Work required:
Rewrite the material below, replacing "Little Red Wagon" with "Blue Tricycle" and keeping everything else the same.

= = = =

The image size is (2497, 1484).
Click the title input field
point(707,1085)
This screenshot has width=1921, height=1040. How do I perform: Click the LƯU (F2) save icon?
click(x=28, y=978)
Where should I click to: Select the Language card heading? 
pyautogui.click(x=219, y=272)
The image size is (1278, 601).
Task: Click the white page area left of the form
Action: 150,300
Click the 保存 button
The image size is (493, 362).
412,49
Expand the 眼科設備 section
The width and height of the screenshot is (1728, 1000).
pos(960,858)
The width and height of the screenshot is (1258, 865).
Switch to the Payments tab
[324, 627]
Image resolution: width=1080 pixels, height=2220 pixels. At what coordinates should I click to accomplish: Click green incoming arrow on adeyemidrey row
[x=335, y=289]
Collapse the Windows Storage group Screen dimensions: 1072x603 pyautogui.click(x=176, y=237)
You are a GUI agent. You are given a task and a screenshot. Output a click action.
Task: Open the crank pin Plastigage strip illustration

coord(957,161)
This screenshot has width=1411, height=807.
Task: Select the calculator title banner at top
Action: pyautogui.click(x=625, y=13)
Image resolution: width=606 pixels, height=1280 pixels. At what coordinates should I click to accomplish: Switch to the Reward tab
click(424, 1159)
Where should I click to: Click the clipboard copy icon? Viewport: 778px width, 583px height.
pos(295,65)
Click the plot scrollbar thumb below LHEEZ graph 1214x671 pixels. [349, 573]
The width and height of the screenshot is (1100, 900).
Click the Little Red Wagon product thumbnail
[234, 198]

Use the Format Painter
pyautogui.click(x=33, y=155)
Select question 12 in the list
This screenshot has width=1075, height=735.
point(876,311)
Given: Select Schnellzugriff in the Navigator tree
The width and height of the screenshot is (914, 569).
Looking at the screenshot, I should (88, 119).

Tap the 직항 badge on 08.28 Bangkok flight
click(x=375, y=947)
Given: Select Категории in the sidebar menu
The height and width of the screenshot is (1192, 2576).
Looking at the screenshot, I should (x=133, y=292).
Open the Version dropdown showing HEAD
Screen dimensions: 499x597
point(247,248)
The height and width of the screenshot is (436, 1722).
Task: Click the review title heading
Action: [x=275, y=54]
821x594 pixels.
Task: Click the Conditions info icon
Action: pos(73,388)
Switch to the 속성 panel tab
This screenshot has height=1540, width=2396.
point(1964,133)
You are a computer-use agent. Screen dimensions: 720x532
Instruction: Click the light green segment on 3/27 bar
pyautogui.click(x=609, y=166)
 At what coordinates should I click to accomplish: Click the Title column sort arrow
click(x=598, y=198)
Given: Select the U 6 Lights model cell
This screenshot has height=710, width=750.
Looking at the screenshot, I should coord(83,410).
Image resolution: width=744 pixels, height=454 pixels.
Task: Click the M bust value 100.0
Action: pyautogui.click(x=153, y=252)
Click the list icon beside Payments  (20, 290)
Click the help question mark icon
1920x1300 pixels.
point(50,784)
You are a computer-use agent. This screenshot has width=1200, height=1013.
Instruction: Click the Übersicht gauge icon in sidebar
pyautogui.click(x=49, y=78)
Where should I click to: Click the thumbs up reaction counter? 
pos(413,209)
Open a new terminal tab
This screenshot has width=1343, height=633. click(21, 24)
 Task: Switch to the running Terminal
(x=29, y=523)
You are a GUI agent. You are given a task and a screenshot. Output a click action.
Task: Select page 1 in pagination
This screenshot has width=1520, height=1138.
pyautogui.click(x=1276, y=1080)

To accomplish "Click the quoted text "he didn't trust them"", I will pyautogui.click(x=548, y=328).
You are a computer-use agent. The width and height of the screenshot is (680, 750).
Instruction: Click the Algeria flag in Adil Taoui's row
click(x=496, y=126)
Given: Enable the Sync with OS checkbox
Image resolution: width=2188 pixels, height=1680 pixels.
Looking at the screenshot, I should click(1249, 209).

= = = =

Solution to the problem:
The image size is (2497, 1484).
Click the title input field
point(707,1085)
This screenshot has width=1921, height=1040. How do I perform: Click the LƯU (F2) save icon?
click(x=28, y=978)
Where should I click to: Select the Language card heading? 
pyautogui.click(x=219, y=272)
The image size is (1278, 601).
Task: Click the white page area left of the form
Action: 150,300
Click the 保存 button
The image size is (493, 362).
412,49
Expand the 眼科設備 section
The width and height of the screenshot is (1728, 1000).
pos(960,858)
The width and height of the screenshot is (1258, 865).
Switch to the Payments tab
[324, 627]
Image resolution: width=1080 pixels, height=2220 pixels. At what coordinates should I click to accomplish: Click green incoming arrow on adeyemidrey row
[x=335, y=289]
Collapse the Windows Storage group Screen dimensions: 1072x603 pyautogui.click(x=176, y=237)
You are a GUI agent. You are given a task and a screenshot. Output a click action.
Task: Open the crank pin Plastigage strip illustration

coord(957,161)
This screenshot has width=1411, height=807.
Task: Select the calculator title banner at top
Action: pyautogui.click(x=625, y=13)
Image resolution: width=606 pixels, height=1280 pixels. At what coordinates should I click to accomplish: Switch to the Reward tab
click(424, 1159)
Where should I click to: Click the clipboard copy icon? Viewport: 778px width, 583px height.
pos(295,65)
Click the plot scrollbar thumb below LHEEZ graph 1214x671 pixels. [349, 573]
The width and height of the screenshot is (1100, 900).
Click the Blue Tricycle product thumbnail
[234, 198]

Use the Format Painter
pyautogui.click(x=33, y=155)
Select question 12 in the list
This screenshot has width=1075, height=735.
point(876,311)
Given: Select Schnellzugriff in the Navigator tree
The width and height of the screenshot is (914, 569).
Looking at the screenshot, I should (88, 119).

Tap the 직항 badge on 08.28 Bangkok flight
click(x=375, y=947)
Given: Select Категории in the sidebar menu
The height and width of the screenshot is (1192, 2576).
Looking at the screenshot, I should (x=133, y=292).
Open the Version dropdown showing HEAD
Screen dimensions: 499x597
point(247,248)
The height and width of the screenshot is (436, 1722).
Task: Click the review title heading
Action: [x=275, y=54]
821x594 pixels.
Task: Click the Conditions info icon
Action: pos(73,388)
Switch to the 속성 panel tab
This screenshot has height=1540, width=2396.
point(1964,133)
You are a computer-use agent. Screen dimensions: 720x532
Instruction: Click the light green segment on 3/27 bar
pyautogui.click(x=609, y=166)
 At what coordinates should I click to accomplish: Click the Title column sort arrow
click(x=598, y=198)
Given: Select the U 6 Lights model cell
This screenshot has height=710, width=750.
Looking at the screenshot, I should coord(83,410).
Image resolution: width=744 pixels, height=454 pixels.
Task: Click the M bust value 100.0
Action: pyautogui.click(x=153, y=252)
Click the list icon beside Payments  (20, 290)
Click the help question mark icon
1920x1300 pixels.
point(50,784)
You are a computer-use agent. This screenshot has width=1200, height=1013.
Instruction: Click the Übersicht gauge icon in sidebar
pyautogui.click(x=49, y=78)
Where should I click to: Click the thumbs up reaction counter? 
pos(413,209)
Open a new terminal tab
This screenshot has width=1343, height=633. click(21, 24)
 Task: Switch to the running Terminal
(x=29, y=523)
You are a GUI agent. You are given a task and a screenshot. Output a click action.
Task: Select page 1 in pagination
This screenshot has width=1520, height=1138.
pyautogui.click(x=1276, y=1080)

To accomplish "Click the quoted text "he didn't trust them"", I will pyautogui.click(x=548, y=328).
You are a computer-use agent. The width and height of the screenshot is (680, 750).
Instruction: Click the Algeria flag in Adil Taoui's row
click(x=496, y=126)
Given: Enable the Sync with OS checkbox
Image resolution: width=2188 pixels, height=1680 pixels.
Looking at the screenshot, I should click(1249, 209).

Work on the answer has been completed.